[Recorded data]
◆ ◆ ◆

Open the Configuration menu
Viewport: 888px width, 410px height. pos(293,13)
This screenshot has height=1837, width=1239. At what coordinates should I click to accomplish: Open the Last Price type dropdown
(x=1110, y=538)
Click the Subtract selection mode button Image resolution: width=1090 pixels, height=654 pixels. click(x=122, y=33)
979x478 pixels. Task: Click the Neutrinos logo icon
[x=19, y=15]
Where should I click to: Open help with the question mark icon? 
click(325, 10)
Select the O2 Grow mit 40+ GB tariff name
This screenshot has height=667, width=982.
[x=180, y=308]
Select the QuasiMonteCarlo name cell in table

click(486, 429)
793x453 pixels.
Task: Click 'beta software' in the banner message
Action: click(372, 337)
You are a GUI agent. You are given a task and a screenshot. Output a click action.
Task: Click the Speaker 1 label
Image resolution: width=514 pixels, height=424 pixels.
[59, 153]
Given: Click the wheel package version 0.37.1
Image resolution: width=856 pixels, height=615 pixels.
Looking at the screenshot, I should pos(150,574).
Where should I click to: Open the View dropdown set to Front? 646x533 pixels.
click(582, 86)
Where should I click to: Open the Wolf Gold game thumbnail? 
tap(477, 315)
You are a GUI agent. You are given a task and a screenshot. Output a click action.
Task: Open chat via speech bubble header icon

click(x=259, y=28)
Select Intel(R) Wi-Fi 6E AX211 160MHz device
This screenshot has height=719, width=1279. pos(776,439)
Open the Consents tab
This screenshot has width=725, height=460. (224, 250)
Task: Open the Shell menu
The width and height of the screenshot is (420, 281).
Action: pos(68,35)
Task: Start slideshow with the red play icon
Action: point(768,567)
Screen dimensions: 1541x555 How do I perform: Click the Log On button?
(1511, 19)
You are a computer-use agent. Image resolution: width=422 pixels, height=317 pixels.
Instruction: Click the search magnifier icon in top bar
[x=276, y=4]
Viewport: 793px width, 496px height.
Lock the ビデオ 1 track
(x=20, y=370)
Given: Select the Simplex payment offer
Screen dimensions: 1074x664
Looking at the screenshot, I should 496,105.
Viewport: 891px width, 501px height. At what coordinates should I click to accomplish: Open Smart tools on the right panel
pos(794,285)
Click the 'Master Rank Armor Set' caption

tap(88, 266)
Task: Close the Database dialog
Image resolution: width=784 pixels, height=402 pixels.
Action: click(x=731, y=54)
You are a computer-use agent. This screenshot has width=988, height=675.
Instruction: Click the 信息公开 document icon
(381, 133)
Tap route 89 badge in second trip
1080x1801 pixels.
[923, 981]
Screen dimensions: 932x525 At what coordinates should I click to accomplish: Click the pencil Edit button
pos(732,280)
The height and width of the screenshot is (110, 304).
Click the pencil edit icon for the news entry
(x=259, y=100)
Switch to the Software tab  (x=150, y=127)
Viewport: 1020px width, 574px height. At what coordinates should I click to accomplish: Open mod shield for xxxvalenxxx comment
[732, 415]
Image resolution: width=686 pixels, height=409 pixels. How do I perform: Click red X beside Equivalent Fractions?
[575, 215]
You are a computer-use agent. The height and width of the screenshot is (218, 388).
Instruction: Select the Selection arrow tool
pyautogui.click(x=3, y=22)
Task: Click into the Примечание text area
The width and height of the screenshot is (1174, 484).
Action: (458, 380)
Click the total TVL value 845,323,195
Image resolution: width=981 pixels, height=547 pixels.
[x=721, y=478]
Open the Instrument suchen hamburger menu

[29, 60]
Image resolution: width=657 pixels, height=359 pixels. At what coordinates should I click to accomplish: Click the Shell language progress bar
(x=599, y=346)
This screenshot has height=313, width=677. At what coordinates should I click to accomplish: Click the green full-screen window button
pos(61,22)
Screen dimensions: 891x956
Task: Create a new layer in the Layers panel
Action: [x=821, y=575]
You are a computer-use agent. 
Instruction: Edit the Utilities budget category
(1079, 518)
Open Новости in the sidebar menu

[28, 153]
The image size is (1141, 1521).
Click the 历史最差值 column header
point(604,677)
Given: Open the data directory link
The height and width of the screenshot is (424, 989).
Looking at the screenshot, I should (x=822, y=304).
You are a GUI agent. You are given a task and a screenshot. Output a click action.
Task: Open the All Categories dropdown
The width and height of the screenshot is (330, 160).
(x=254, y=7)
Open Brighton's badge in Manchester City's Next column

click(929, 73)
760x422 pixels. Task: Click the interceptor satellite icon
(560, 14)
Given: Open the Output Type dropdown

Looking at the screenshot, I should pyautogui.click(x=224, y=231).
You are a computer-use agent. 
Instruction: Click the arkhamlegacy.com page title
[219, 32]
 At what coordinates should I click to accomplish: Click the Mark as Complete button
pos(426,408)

◆ ◆ ◆

What the task asks
Report each line of the data in which "computer" occurs.

Task result
You are a computer-use agent. Image resolution: width=422 pixels, height=317 pixels.
You are a computer-use agent. This screenshot has width=988, height=675.
You are a computer-use agent. The height and width of the screenshot is (218, 388).
You are a computer-use agent. 
You are a computer-use agent. 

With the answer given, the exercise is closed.